Power Supply rated at 1.5A shows 2.9A on multimeter

Thread Starter

michaelbails

Joined Aug 2, 2011
1
Hi,

I have a 24V, 1.5A output power supply. This is driving a stepper motor with some control circuitry inside a box. The motor is a 2-phase stepper motor with max 2A per phase (as per the datasheet). There are 4 wires coming from the stepper motor (A+, A-, B+, B- labels). I took one of the phase wires and ran it through a digital multimeter to measure the current and it shows the DC current max as 2.9590A and the min as -2.9700A. Can someone tell me how this is possible?

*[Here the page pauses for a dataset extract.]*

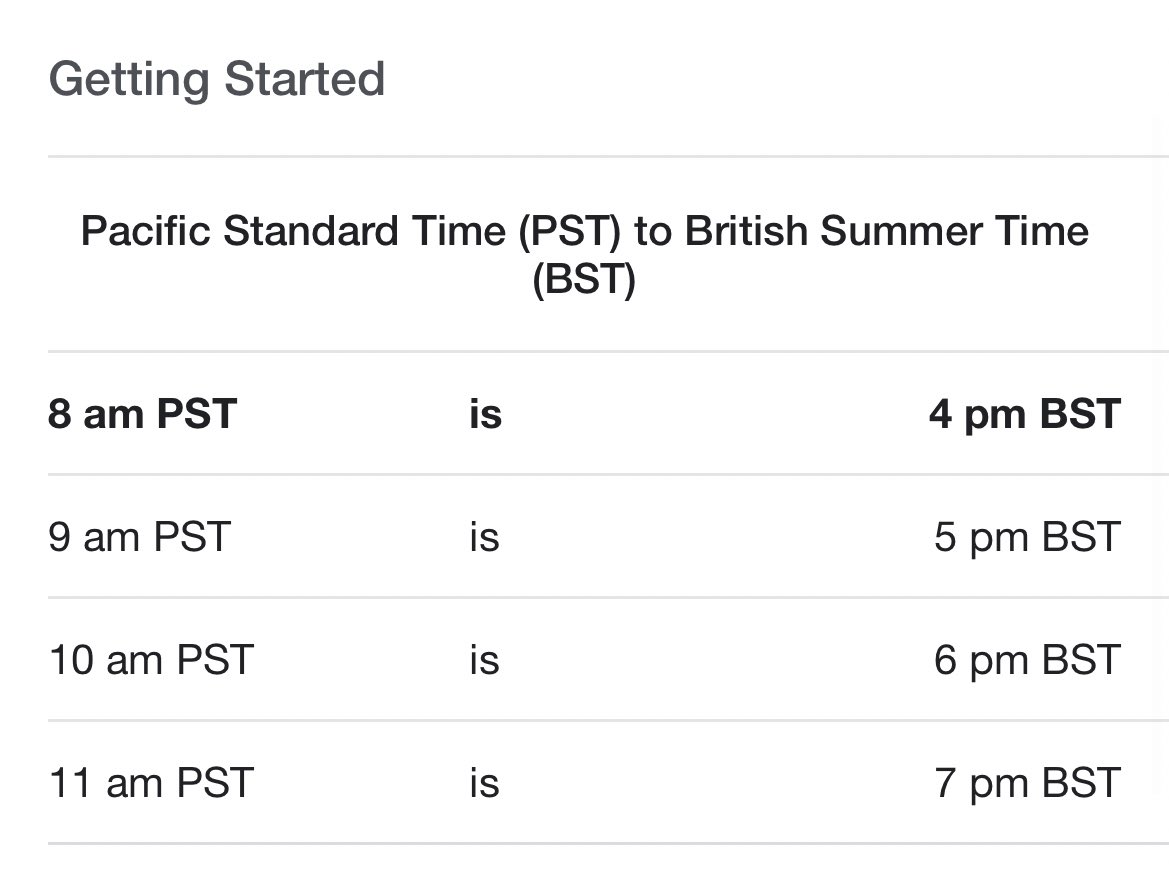Screen dimensions: 1169x879
Task: Click the 6 pm BST value
Action: 1027,661

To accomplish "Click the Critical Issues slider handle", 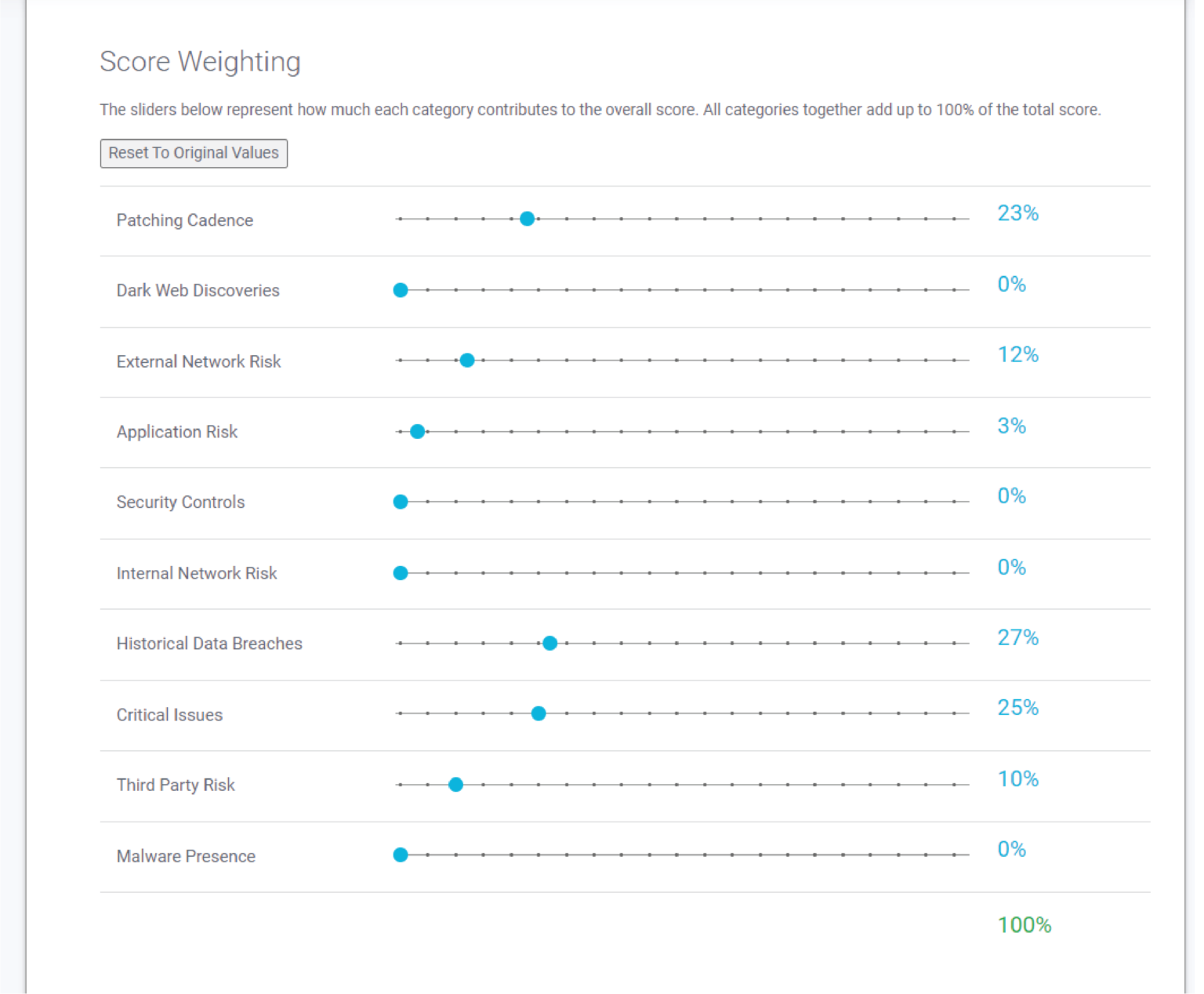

I though a 1.5A power supply will allow at most 1.5A in a circuit.

Thanks for your help.

P.S. we tried the same test with a 24V 3.0A power supply and got identical results as the 1.5A supply.

Best,

Mike
 

#12

Joined Nov 30, 2010
18,224
Power supplies aren't guaranteed to stop at exactly the rated amps. They are guaranteed to supply at least the labeled current.

What you are measuring is 24 volts divided by the resistance of the motor winding at DC conditions..which the motor wasn't designed to do.
 

jimkeith

Joined Oct 26, 2011
540
The motor driver is a switcher so the voltage in is much higher than the voltage out--the same ratio also applies to output /input current so the motor phase current can easily exceed the power supply current.
 

mcgyvr

Joined Oct 15, 2009
5,394
This is why a fuse is always recommended and should be used... The fuse should prevent your supply from going up in flames when abused.
 

Lundwall_Paul

Joined Oct 18, 2011
236
If you really want to characterize the supply I would do a load regulation test.
Connect the supply to an ELoad (or a resistor bank) Set to desired voltage 24V in your case.
Monitor the voltage output and the current slowly increment the load up at some point while increasing the load you will see the 24 volts starting to drop. When it drops you have reached the true max current rating of the supply. If your meter drops from 24 volt to 23.95 that’s it. It is no longer regulating.


But I would be cautious by not exceeding the manufacturing ratings. Manufactures typically design the supply above the rated output to guarantee the desired output current.